Well, I can tell you why it's doing that, but I'm not clear on what it's supposed to be doing, so I'm not sure how to fix it. The immediate problem is that return_output_dir is a function, not a variable, so in the command bt $return_output_dir the $return_output_dir part expands to ... nothing, and bt gets run with no argument. That means that inside bt, output_dir gets set to the empty string, so for filename in $output_dir/* becomes for filename in /*, which iterates over the top-level items on your boot volume.

There are a number of other things that're confusing/weird about this code:

  • The function main() doesn't seem to serve any purpose -- some of the main-line code is outside it (notably, the argument parsing stuff), some inside, for no apparent reason. Having a main function is required in some languages, but in a shell script it generally makes more sense to just put the main code inline. (Also, functions shouldn't exit, they should return.)

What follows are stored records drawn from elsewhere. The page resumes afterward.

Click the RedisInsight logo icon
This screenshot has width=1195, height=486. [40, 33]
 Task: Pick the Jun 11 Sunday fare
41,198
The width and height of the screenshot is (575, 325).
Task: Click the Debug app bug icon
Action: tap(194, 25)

  • You have variables named both OUTPUT_DIR and output_dir. Use distinct names. Also, it's generally best to stick to lowercase (or mixed-case) variable names, to avoid conflicts with the variables that're used by the shell and other programs.

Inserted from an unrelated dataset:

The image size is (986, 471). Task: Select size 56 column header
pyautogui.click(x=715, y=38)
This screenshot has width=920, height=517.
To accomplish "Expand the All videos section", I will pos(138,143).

  • You copy $1 and $2 into INPUT_DIR and OUTPUT_DIR, then continue to use $1 and $2 rather than the more-clearly-named variables you just copied them into.

  • output_dir is changed in the recursive function, but not declared as local; this means that inner invocations of bt will be changing the values that outer ones might try to use, leading to weirdness. Declare function-local variables as local to avoid trouble.

  • $(basename $(basename $(dirname $1))) doesn't make sense. Suppose $1 is "/foo/bar/baz/quux": then dirname $1 returns /foo/bar/baz, basename /foo/bar/baz returns "baz", and basename baz returns "baz" again. The second basename isn't doing anything! And in any case, I'm pretty sure the whole thing isn't doing what you expect it to.

  • What directory is bt supposed to be recursing through? Nothing in how you call it has any reference to either INPUT_DIR or OUTPUT_DIR.

  • As a rule, you should put variable references in double-quotes (e.g. for filename in "$output_dir"/* and bt "$filename"). You do this in some places, but not others.